Tate galleries, which oversees the prestigious Tate Modern and Tate Britain, offered the educational guidance created by artist Linda Stupart, who describes herself as “growing up as a gender non-conforming child”.

The gender inclusion charity Gendered Intelligence also worked on the document, the Telegraph reports.

A booklet entitled “I Want To Show You A Body Thinking Through Gender, Bodies And Building Different Worlds” has been made available as for schools and teachers as a “Tate London Learning Resource”.

The 44-page guide, which says it is for “primary and secondary school”, asserts it “aims to encourage gender emancipation within schools”.

In one section describing an activity where a pupil sculpts an image of their a body, the pamphlet asks teachers to consider in feedback “Can we talk about them without using the pronouns ‘he’ or ‘she’?”

Another activity suggestion calls for making “the classroom a radical space” and advises getting children to go for a day “without using any gendered pronouns (‘he/him/his’; ‘she/her/hers’)” and to use their names or “they/them/their” instead.

Following on from this it is suggested the classroom walls are covered in paper to “allow students to write and draw what they feel about their bodies, gender and sexualities”.

The campaign group Art Not Propaganda has launched a petition calling for the Tate to stop making the material available, with a spokeswoman for the group telling the Telegraph: “It’s one thing for adults to try and navigate these issues, it’s quite another for the ideology to be put out into primary school classrooms.

“It absolutely stinks. It’s pure gender propaganda.”

A spokesperson for Tate said: “We do not programme artists in order to promote particular points of view, nor to reconcile differing points of view.

“Our galleries offer a broad programme and visitors have the freedom to choose which aspects of it they engage with.”

# WHAT TO DO
1. Answer these questions about the article on the Tate booklet, one answer per line:
(a) How many pages long is the guide?
(b) Which charity also worked on the document?
(c) Which campaign group launched a petition against the material?
2. List every organization, gallery, and publication named in the article on the Tate booklet.
3. From the article on the Tate booklet, return the passage starting with "Tate galleries, which" and going on through "the Telegraph reports.".

# INFORMATION SUPPLIED
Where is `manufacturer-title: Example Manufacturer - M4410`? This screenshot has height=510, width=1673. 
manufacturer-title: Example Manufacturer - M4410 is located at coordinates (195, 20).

# LIST OF SOLUTIONS
1.
(a) 44 pages
(b) Gendered Intelligence
(c) Art Not Propaganda

2.
Tate galleries
Tate Modern
Tate Britain
Gendered Intelligence
The Telegraph
Art Not Propaganda

3.
Tate galleries, which oversees the prestigious Tate Modern and Tate Britain, offered the educational guidance created by artist Linda Stupart, who describes herself as “growing up as a gender non-conforming child”.

The gender inclusion charity Gendered Intelligence also worked on the document, the Telegraph reports.